By Sean Nyhan

A high school senior stares at the polished college application essay before her. It’s still early fall, and the leaves outside her window have only just begun to change. Everything is perfect, she thinks. She has the right grades, the right extracurriculars—the right everything—for this one college. When she closes her eyes, she sees the future with perfect 20/20 vision.

Is she a superhero? A genetically engineered super soldier? No, she’s none of those things. She’s the Impossibly Prepared College Applicant! For this “super student,” applying Early Decision is a no-brainer.

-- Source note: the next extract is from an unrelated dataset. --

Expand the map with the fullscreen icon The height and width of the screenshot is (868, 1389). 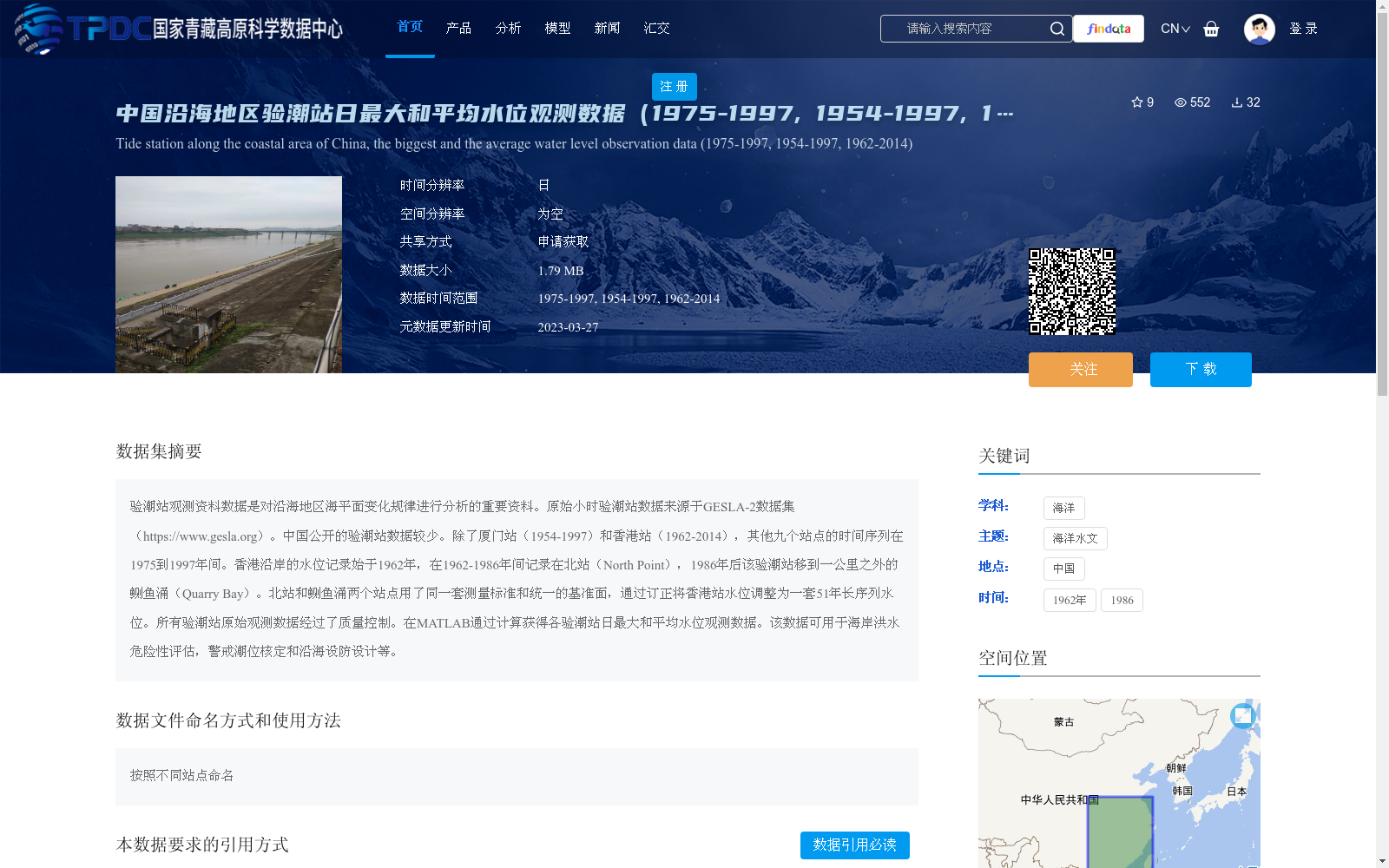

If every student had this special power, applying early decision or early action would be an easy choice. Unfortunately, most students don’t possess the psychic prowess to achieve such certainty. For the rest of us, deciding whether to apply early requires a lot of research, help from the experts, and a deep meditation on our expectations for higher education.

There are two primary types of early applications:

Early Decision (ED) is a binding agreement between the student and college, in which the student commits to attend the college if accepted.

Early Action (EA) is a non-binding agreement, which does not require commitment on behalf of the student until the normal reply date of May 1.

“Early Decision seems only right for a segment of the applicant pool,” says Seth Allen, vice president and dean of admissions and financial aid at Pomona College (CA). “Given that 17-year-olds are evolving and growing rapidly during their senior year, ED is really only for those students who have spent a significant amount of time researching their options, visiting campuses, and talking over their decision with others, like their guidance counselor and parents.”

Allen has seen a higher number of students applying early in recent years, and he attributes that trend to the growing competitiveness of the general admission pool. Early decision/action applicants have fewer peers to compete against, by definition of the process. They’re betting that their interest in a single school will set them apart from their peers in the general pool. Additionally, if they’re accepted, they can focus on the remainder of their senior year without the added distraction of the admission process.

However, gambling on the chance of an earlier decision comes with a cost. Students applying early, especially under a binding agreement, are essentially condensing their application process and foregoing additional time to research other options. And time is a valuable commodity for high school students. Classes, homework, sports, volunteering, clubs, jobs, and other extracurriculars fight all for your attention. Figuring out how to balance these responsibilities, along with the admission process, becomes increasingly challenging with an early application. The last thing you want to do is make a potentially binding decision without enough consideration.

With that said, applying early can be a smart strategy for students who feel confident in what and where they want to study. A unique offering like a semester-at-sea, a strong connection to the campus culture, or a lifelong dream to attend a certain business school, for example, might provide enough incentive for an applicant to send in an early application.

Just remember, finding your best-fit college requires time and effort. If you’re serious about applying early, check out the College Board’s Early Action/Decision Calendar to help manage your admission process.